Written tasks:
1. According to the Forex trading excerpt, what does it mean when an oscillator is at or near the “100” mark?
2. Can you translate this sentence from the Forex trading excerpt into Spanish: "Volumes give an indication of the buying and selling power of a security."
3. Could you continue the Forex trading excerpt from its last sentence?

Document extract:

-- begin --

One of the most common Forex trading strategies is trading with the trend, which you can establish using indicators such as Moving averages, Bollinger bands, ADX, Parabolic SAR, Commodity Channel Index and standard deviations. Do not panic if all that sounds complex, because the truth is it is complex but all you need to know is when each one gives you a buy or sell signal, you don’t need to know the inner workings and calculations.


Oscillators are an indicator that show the range of a currency, for example a range between 0 and 100. If the indicator is at the top of the range or near the “100” mark then it is an indication that the currency pair is overbought. If the opposite is in effect and the currency is near the “0” then it is an indication that the currency is oversold. There are many different Oscillator indicators such as Average true range, Bulls power, Bears power, Envelopes, force index, MACD, RSI, Relative Vigor Index and many more custom designs from programmers.


Volumes give an indication of the buying and selling power of a security. The money flow will be displayed through an indicator that will show as a trend either up or down. An uptrend would suggest that there is more money flow through the buying market and a downtrend would indicate there is more money flow through the selling market. The indicators to look out for that will give volume to your trading strategy are Accumulation/Distribution, Money flow index, On balance volume.

-- end --

Data shown:
-- begin --

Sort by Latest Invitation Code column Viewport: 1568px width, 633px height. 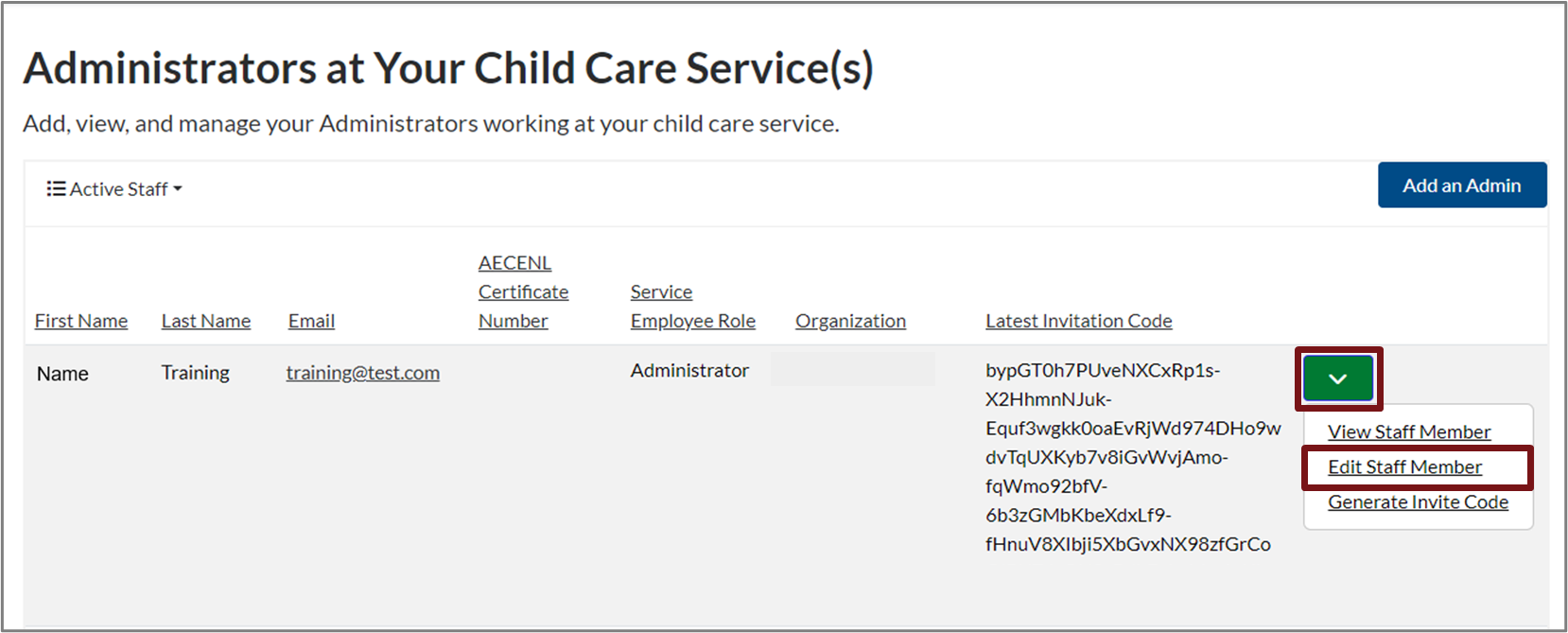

-- end --

Final results:
1. It indicates that the currency pair is overbought.

2. Los volúmenes dan una indicación del poder de compra y de venta de un valor.

3.
Putting it all together

So this is where you start to see how indicators can make up your strategy. Imagine you have a chart with a couple of moving averages on the price and maybe a Bollinger band giving you an indication of an uptrend. You add an Oscillator to the chart that gives you a signal of overbought. So you are not going to buy off the result of the trend indicators because your Oscillator indicates it is overbought. You could wait until your moving averages cross over and take a sell trade or get in early when the price moves through your mid Bollinger band. Either way you have just developed your first strategy. You could even get more technical and add a volume indicator and see when that buying power starts to decrease and take the sell even earlier.

Experimenting is the key to success and it could take years to get it right. There are some really good strategies out there for free but you will often find they only work in a certain type of market. A good way to start developing your own strategies is taking one of these methods and adding another indicator to tell you when it will stop working and switch to a strategy that will. As stated at the beginning of the article nobody in their right mind is going to give you a mega winning strategy for free. You can either pay a subscription to use the strategy or buy it outright in the form of an EA.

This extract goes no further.